Line tally for the word "thumbnail": count the lines below that contain it and reply with the number alone.

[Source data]
• • • • • • •

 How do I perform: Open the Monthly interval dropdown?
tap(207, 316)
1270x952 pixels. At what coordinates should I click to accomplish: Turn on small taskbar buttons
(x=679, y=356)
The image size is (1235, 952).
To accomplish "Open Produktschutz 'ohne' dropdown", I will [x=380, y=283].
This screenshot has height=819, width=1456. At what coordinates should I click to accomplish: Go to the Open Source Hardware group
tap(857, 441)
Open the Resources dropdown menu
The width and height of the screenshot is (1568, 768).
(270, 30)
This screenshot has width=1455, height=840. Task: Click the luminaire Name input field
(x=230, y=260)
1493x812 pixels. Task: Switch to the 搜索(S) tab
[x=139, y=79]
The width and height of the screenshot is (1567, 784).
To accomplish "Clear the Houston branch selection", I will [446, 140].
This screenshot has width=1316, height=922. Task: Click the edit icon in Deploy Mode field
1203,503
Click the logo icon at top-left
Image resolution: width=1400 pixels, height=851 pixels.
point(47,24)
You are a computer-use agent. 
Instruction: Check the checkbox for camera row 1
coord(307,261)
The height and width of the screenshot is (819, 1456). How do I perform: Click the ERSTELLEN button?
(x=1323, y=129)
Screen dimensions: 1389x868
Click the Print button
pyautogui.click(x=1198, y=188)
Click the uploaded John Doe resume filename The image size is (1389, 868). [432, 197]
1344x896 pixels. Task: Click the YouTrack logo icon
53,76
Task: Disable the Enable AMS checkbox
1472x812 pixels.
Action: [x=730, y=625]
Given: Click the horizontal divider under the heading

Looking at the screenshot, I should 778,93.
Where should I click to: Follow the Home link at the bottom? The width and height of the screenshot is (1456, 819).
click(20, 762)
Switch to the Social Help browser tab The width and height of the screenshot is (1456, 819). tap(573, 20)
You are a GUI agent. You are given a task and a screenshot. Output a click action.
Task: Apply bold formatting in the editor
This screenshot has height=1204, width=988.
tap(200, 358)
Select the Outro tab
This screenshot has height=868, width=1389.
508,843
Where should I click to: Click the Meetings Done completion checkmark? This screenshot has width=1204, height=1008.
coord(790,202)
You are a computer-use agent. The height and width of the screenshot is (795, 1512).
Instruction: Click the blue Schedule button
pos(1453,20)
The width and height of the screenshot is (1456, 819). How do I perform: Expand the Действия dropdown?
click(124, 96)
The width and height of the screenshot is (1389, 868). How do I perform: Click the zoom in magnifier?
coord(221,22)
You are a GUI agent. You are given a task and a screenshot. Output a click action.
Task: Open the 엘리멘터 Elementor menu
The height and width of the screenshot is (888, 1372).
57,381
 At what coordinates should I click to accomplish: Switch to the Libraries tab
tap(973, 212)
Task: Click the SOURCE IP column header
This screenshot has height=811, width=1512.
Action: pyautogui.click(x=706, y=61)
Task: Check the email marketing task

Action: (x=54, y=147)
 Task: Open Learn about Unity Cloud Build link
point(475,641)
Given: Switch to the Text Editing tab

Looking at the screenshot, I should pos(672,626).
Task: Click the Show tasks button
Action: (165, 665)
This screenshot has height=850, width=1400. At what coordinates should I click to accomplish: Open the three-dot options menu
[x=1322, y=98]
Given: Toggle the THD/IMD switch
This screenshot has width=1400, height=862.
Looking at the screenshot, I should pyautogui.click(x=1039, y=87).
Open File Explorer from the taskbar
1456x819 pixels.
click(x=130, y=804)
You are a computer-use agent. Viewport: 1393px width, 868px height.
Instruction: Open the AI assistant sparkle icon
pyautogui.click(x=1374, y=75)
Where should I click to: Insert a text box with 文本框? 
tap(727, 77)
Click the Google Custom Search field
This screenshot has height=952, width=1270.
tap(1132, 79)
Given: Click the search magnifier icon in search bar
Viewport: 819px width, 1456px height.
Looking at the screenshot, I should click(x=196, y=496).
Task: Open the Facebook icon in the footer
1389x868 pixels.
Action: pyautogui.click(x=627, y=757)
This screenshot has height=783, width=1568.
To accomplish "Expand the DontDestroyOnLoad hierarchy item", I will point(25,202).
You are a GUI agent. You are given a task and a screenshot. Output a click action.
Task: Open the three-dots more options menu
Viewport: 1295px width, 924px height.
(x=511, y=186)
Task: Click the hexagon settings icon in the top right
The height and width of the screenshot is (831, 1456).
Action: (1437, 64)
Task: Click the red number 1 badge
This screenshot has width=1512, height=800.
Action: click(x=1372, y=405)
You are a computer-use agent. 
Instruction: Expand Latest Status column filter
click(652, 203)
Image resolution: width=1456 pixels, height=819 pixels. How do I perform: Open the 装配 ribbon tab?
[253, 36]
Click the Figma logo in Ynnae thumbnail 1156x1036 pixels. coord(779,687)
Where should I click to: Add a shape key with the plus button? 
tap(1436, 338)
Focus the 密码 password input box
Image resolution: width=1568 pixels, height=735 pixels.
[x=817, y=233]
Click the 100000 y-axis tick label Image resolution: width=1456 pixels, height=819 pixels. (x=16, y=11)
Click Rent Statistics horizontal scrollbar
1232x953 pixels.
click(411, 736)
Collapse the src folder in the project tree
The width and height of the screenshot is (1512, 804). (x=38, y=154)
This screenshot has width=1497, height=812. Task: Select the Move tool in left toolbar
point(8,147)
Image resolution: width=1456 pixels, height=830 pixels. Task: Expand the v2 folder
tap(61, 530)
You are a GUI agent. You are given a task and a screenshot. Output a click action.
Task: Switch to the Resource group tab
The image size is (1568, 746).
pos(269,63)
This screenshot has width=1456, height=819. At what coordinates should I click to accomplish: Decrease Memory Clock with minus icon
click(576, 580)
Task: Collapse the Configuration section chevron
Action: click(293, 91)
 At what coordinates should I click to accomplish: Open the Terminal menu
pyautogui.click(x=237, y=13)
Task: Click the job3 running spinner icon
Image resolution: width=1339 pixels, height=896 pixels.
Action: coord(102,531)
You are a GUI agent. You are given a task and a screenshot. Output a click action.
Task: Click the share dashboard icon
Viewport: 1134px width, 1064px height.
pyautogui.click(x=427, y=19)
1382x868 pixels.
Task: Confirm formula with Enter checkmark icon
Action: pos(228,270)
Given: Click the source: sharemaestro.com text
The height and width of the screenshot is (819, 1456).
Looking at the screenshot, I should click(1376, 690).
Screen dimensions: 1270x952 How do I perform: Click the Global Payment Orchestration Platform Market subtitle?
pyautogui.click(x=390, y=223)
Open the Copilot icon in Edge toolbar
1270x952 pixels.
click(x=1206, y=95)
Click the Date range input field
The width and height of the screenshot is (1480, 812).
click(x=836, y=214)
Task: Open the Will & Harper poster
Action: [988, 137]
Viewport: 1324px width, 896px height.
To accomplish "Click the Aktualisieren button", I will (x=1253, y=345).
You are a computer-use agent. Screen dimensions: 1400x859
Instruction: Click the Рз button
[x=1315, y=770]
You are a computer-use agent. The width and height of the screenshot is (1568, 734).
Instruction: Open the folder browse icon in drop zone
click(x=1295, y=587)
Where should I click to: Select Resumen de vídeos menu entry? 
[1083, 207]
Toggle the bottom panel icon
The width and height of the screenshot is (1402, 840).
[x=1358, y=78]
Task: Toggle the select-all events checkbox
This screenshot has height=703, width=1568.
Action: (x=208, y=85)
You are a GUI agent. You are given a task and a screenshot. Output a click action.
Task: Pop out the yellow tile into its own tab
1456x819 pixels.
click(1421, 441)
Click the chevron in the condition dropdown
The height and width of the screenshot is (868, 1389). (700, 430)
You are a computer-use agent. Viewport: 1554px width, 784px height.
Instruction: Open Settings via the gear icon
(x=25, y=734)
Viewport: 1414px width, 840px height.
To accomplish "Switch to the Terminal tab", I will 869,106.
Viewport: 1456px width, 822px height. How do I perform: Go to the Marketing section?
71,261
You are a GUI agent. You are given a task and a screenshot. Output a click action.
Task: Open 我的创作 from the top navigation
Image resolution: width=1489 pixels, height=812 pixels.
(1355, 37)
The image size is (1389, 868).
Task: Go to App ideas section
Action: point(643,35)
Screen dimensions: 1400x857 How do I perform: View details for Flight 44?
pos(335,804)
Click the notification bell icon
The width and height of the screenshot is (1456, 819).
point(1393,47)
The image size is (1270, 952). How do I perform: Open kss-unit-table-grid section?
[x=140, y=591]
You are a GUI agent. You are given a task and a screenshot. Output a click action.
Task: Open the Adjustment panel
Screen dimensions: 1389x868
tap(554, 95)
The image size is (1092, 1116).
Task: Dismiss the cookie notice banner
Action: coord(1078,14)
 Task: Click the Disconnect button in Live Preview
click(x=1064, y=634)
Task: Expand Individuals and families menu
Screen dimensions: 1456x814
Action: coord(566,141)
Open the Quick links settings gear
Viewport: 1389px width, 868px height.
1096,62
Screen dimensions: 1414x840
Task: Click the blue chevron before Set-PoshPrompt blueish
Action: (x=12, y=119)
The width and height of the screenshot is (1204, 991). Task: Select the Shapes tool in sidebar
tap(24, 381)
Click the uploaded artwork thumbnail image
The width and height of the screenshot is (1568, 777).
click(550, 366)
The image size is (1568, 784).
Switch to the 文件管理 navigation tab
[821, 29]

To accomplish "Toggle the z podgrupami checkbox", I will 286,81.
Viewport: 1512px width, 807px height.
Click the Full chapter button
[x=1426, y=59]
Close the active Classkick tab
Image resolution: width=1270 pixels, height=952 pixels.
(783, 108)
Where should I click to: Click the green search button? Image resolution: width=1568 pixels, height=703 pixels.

• • • • • • •

RESULT OF THE EXERCISE: 2